X_train_fasttext = text_to_fasttext(X_train, fasttext_model, 100)
X_test_fasttext = text_to_fasttext(X_test, fasttext_model, 100)

X_train_fasttext_path, X_test_fasttext_path = save_vec_np_arrays(X_train_fasttext, X_test_fasttext, 'fasttext', 'npy')

vectorizers['fasttext'] = (X_train_fasttext_path, X_test_fasttext_path)

Можно было бы обучить модель, но датасет слишком маленький

In [13]:
%%script cmd /c ""
from gensim.models import FastText

# FastText с обучением
tokenized_train = [text.split() for text in X_train]

ft_model = FastText(
    sentences=tokenized_train,
    vector_size=100,
    window=5,
    min_count=2,
    workers=4,
    epochs=10,
    sg=1
)

def text_to_fasttext(texts, model, vector_size=100):
    vectors = []
    for text in texts:
        words = text.split()
        word_vectors = [model.wv[w] for w in words]
        if word_vectors:
            vectors.append(np.mean(word_vectors, axis=0))
        else:
            vectors.append(np.zeros(vector_size))
    return np.array(vectors)

X_train_ft_fitted = text_to_fasttext(X_train, ft_model, 100)
X_test_ft_fitted = text_to_fasttext(X_test, ft_model, 100)

create_vectors_folder('ft')

np.save('vectors/ft/X_train_ft_fitted.npy', X_train_ft_fitted)
np.save('vectors/ft/X_test_ft_fitted.npy', X_test_ft_fitted)
# ft_model.save('fasttext_fitted.model')

vectorizers['fasttext_fitted'] = ('vectors/ft/X_train_ft_fitted.npy', 'vectors/ft/X_test_ft_fitted.npy')

### Navec (GloVe)

Новее моделей RusVectores и Navec 2020 года нету.

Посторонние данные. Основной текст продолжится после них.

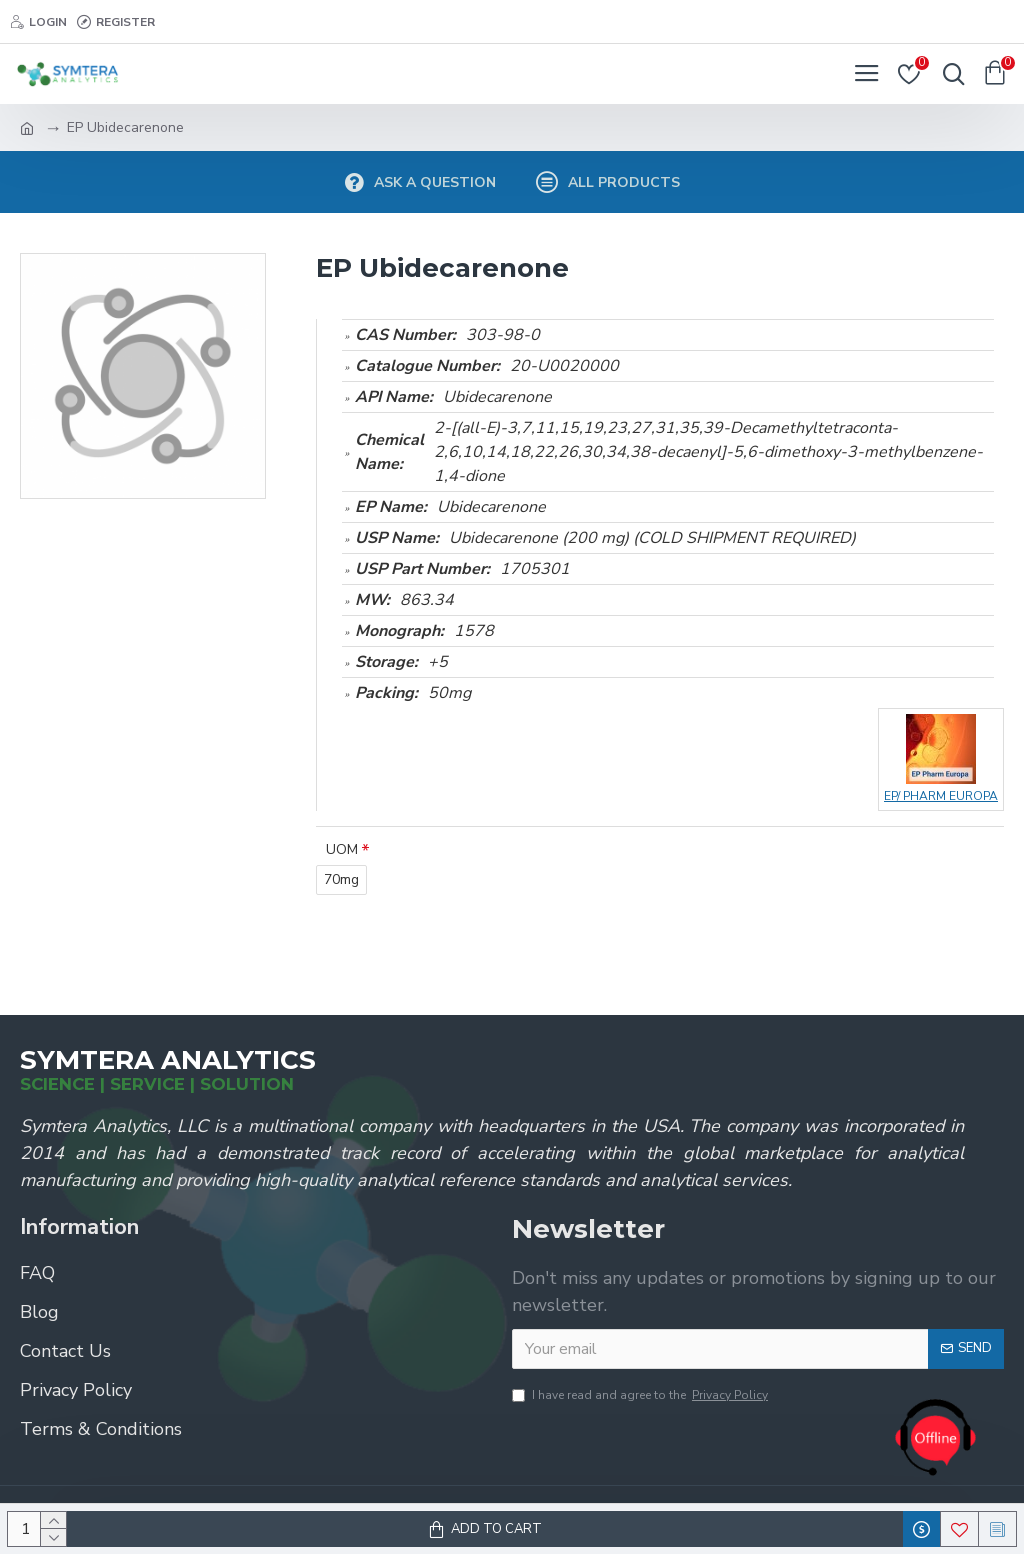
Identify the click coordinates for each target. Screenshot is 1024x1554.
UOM (342, 849)
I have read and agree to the (641, 1395)
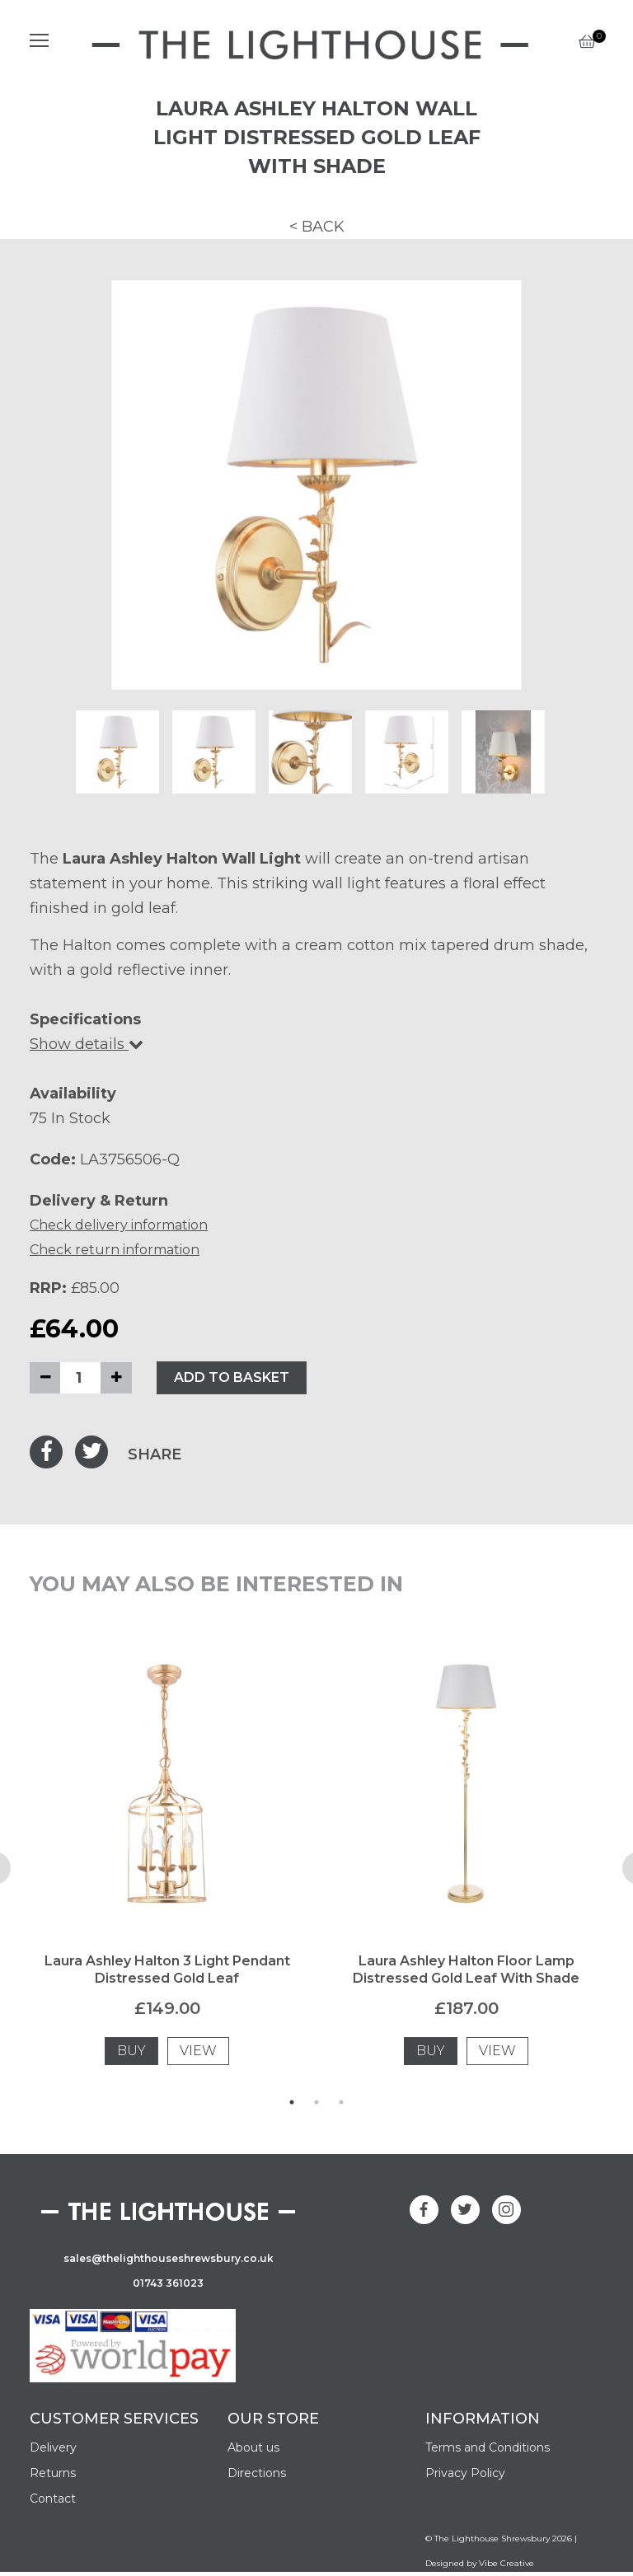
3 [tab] (341, 2102)
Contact (53, 2498)
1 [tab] (292, 2102)
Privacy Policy (465, 2473)
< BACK (317, 227)
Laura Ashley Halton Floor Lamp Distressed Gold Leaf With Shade (466, 1969)
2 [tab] (316, 2102)
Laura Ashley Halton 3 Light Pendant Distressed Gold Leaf (167, 1969)
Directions (256, 2473)
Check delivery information (119, 1225)
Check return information (114, 1250)
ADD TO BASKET (231, 1377)
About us (253, 2447)
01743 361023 (168, 2283)
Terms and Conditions (487, 2447)
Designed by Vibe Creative (479, 2563)
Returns (53, 2473)
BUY (131, 2050)
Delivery (53, 2447)
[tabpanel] (166, 1868)
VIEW (198, 2050)
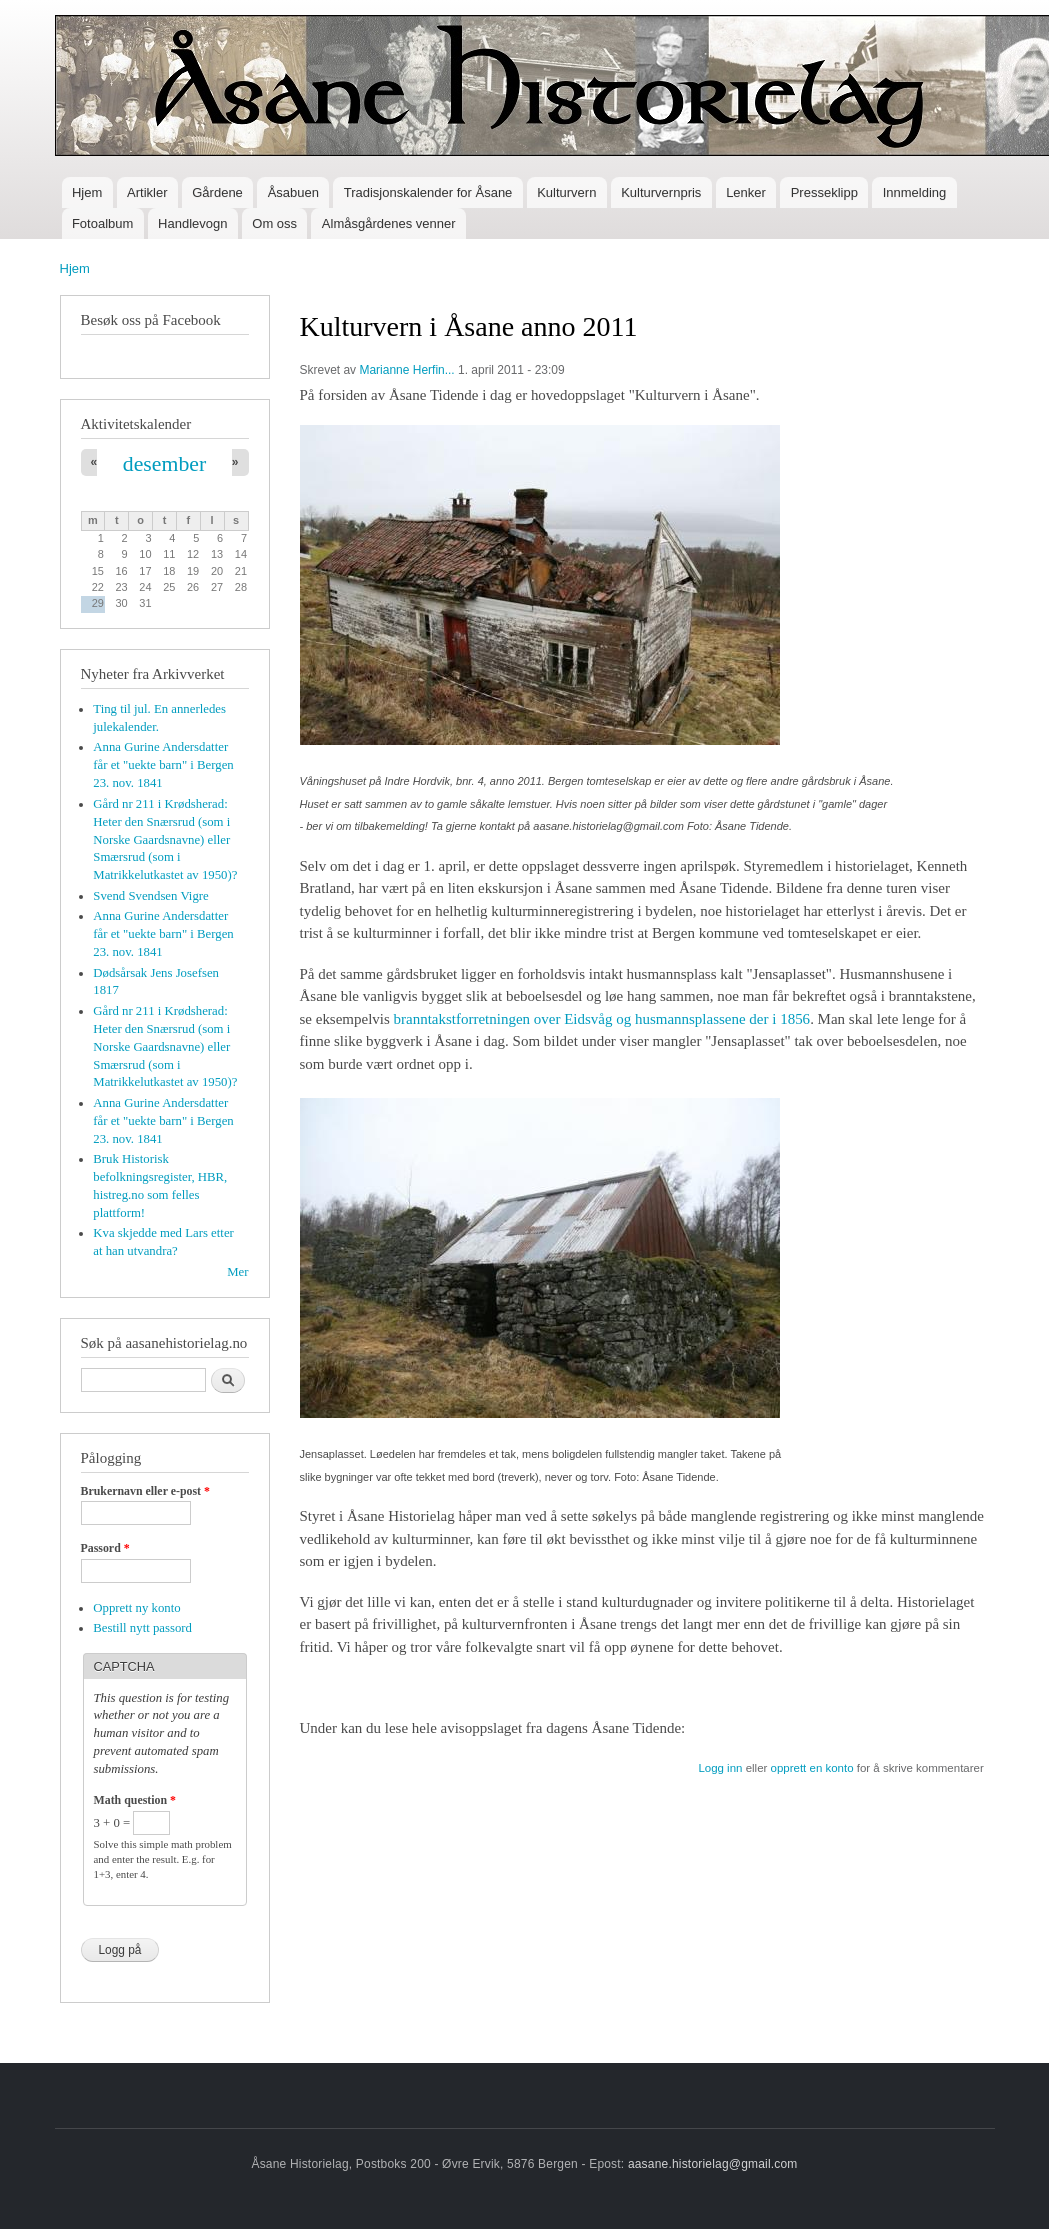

Navec показывает лучшие метрики с меньшим размером

In [None]:
from navec import Navec

# Кинуть в папку models/vectorization/ https://github.com/natasha/navec
navec_path = 'models/vectorization/navec_hudlit_v1_12B_500K_300d_100q.tar'
navec = Navec.load(navec_path)

def text_to_navec(texts, navec_model):
    vectors = []
    for text in texts:
        words = text.split()
        word_vectors = [navec_model[v] for v in words if v in navec_model]
        if word_vectors:
            vectors.append(np.mean(word_vectors, axis=0))
        else:
            vectors.append(np.zeros(navec_model.dims))
    return np.array(vectors)

X_train_navec = text_to_navec(X_train, navec)
X_test_navec = text_to_navec(X_test, navec)

X_train_navec_path, X_test_navec_path = save_vec_np_arrays(X_train_navec, X_test_navec, 'navec', 'npy')

vectorizers['glove'] = (X_train_navec_path, X_test_navec_path)

### ruBERT (проблема, что нету uncased популярной)

In [11]:
from sentence_transformers import SentenceTransformer

rusbert_model = SentenceTransformer('sergeyzh/rubert-mini-uncased')

X_train_rusbert = rusbert_model.encode(list(X_train), show_progress_bar=True)
X_test_rusbert = rusbert_model.encode(list(X_test), show_progress_bar=True)

X_train_rusbert_path, X_test_rusbert_path = save_vec_np_arrays(X_train_rusbert, X_test_rusbert, 'sbert', 'npy')

vectorizers['sbert'] = (X_train_rusbert_path, X_test_rusbert_path)

Batches:   0%|          | 0/20 [00:00<?, ?it/s]

Batches:   0%|          | 0/9 [00:00<?, ?it/s]

### Сохранение

In [None]:
with open('vectors/vectorizers.pkl', 'wb') as f:
    import pickle
    pickle.dump(vectorizers, f)